YOUR OBJECTIVE: Copy the material below verbatim, from the line containing "Given: Select the" through the line containing "I will coord(422,132).", inclusive, and nothing more.

RECORDS FOR THIS TASK:

==========

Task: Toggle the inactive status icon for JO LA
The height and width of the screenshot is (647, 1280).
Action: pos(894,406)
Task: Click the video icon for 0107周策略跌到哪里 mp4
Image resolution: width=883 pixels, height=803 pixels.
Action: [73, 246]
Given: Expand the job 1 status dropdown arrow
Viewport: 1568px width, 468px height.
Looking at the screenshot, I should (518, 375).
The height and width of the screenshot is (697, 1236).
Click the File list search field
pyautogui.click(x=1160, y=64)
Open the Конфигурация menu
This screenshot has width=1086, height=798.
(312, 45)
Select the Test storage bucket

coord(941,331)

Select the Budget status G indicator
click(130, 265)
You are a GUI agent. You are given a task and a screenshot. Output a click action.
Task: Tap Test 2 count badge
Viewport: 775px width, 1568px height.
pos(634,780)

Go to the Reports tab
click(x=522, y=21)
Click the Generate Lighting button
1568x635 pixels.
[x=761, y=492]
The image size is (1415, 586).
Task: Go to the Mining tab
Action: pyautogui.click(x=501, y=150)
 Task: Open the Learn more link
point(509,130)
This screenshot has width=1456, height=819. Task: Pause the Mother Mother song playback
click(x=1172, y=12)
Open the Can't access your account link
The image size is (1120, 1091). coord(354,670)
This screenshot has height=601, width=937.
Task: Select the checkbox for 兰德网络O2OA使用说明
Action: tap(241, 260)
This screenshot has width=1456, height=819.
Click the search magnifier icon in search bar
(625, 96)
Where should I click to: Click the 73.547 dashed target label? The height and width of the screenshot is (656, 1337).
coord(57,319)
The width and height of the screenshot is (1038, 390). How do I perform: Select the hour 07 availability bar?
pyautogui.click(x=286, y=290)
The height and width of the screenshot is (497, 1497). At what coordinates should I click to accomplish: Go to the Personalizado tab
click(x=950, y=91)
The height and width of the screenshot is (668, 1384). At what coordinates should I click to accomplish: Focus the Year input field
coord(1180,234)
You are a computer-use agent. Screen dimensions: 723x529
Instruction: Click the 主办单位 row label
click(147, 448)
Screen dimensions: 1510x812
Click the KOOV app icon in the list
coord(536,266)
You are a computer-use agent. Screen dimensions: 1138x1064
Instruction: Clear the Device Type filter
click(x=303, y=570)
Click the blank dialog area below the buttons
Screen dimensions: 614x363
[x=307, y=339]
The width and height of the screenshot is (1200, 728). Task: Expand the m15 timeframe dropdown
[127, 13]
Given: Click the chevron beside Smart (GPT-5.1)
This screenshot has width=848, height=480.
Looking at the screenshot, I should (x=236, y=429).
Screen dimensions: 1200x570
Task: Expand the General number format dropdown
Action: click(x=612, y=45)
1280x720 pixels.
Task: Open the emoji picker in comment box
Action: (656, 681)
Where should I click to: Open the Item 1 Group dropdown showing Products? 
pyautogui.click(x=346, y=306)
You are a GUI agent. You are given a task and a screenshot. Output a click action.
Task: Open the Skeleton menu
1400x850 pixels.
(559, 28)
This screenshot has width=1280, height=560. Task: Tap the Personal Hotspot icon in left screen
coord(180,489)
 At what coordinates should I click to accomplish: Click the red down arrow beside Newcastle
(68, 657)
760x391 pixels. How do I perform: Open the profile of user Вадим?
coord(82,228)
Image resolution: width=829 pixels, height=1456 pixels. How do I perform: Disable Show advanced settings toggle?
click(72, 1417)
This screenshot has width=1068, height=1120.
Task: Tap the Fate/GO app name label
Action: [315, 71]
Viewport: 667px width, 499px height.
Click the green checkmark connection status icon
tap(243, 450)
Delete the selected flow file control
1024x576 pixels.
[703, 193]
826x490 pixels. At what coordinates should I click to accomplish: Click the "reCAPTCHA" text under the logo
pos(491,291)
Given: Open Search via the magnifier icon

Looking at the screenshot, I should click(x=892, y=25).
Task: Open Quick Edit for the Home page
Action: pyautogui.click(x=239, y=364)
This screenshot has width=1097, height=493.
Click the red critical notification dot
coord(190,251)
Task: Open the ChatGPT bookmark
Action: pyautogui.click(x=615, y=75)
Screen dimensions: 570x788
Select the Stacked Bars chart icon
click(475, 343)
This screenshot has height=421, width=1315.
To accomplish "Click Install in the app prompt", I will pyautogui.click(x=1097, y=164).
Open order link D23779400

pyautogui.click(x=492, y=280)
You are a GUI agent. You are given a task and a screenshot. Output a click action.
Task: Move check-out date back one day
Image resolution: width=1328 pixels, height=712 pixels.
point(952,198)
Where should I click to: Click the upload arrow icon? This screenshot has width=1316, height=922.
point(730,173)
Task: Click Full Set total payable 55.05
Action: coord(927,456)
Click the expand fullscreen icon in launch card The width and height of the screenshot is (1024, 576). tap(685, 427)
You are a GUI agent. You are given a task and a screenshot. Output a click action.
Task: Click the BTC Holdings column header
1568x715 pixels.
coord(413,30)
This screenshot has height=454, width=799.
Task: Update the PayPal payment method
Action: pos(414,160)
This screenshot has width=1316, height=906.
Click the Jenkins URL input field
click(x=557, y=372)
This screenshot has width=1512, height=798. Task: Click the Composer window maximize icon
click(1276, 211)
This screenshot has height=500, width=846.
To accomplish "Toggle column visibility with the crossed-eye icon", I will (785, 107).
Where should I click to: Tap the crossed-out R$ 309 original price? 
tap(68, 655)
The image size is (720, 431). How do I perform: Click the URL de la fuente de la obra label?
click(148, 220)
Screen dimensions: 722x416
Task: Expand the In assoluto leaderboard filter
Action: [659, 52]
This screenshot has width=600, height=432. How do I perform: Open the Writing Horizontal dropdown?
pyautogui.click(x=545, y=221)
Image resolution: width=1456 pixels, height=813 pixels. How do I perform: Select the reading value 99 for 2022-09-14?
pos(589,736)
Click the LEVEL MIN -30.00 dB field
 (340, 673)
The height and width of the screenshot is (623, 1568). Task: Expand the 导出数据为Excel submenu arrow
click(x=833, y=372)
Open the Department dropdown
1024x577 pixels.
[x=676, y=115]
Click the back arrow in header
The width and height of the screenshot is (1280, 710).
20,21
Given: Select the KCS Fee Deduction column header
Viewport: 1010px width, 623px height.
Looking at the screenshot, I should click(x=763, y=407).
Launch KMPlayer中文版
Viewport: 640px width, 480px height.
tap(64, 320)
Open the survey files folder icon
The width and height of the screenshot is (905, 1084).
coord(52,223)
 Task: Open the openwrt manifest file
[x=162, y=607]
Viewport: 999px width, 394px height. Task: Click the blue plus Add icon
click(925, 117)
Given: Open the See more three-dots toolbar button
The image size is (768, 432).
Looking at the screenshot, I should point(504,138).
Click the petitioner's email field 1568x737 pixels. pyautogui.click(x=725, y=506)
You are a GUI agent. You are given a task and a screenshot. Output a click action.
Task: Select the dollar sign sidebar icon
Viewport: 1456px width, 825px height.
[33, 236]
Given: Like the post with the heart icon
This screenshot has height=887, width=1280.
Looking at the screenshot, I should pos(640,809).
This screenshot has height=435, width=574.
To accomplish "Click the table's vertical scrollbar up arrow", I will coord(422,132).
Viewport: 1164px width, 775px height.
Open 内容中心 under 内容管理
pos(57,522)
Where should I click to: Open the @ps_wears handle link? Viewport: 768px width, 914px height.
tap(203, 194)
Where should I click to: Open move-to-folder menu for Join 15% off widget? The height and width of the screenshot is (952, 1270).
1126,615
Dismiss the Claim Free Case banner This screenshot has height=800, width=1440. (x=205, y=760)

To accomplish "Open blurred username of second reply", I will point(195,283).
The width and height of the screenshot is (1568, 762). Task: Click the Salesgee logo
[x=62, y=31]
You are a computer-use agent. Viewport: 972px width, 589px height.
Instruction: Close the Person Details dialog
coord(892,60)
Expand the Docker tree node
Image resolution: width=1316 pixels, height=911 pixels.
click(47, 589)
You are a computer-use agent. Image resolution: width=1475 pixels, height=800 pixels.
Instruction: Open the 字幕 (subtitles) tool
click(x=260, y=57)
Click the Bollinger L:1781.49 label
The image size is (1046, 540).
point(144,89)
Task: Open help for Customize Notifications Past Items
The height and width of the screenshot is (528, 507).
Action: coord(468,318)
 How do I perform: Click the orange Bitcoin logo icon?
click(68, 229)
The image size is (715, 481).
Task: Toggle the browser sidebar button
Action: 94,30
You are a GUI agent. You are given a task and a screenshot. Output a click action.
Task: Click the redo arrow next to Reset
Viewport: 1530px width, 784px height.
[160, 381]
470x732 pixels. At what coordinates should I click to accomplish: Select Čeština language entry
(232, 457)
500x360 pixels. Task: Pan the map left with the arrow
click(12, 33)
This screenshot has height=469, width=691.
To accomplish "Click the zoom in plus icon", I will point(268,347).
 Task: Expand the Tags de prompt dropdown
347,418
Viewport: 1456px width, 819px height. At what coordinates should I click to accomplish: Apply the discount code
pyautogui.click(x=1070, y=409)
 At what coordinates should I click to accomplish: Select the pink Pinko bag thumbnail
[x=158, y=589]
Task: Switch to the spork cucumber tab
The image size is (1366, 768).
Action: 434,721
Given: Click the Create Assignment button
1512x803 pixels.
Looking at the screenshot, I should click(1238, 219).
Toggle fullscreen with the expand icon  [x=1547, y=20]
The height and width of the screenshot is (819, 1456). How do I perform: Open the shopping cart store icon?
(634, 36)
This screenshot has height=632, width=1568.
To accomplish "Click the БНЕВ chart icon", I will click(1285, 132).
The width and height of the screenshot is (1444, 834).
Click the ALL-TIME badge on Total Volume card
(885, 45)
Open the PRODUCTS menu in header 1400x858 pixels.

==========

ANSWER:
Given: Select the KCS Fee Deduction column header
Viewport: 1010px width, 623px height.
Looking at the screenshot, I should click(x=763, y=407).
Launch KMPlayer中文版
Viewport: 640px width, 480px height.
tap(64, 320)
Open the survey files folder icon
The width and height of the screenshot is (905, 1084).
coord(52,223)
 Task: Open the openwrt manifest file
[x=162, y=607]
Viewport: 999px width, 394px height. Task: Click the blue plus Add icon
click(925, 117)
Given: Open the See more three-dots toolbar button
The image size is (768, 432).
Looking at the screenshot, I should point(504,138).
Click the petitioner's email field 1568x737 pixels. pyautogui.click(x=725, y=506)
You are a GUI agent. You are given a task and a screenshot. Output a click action.
Task: Select the dollar sign sidebar icon
Viewport: 1456px width, 825px height.
[33, 236]
Given: Like the post with the heart icon
This screenshot has height=887, width=1280.
Looking at the screenshot, I should pos(640,809).
This screenshot has height=435, width=574.
To accomplish "Click the table's vertical scrollbar up arrow", I will coord(422,132).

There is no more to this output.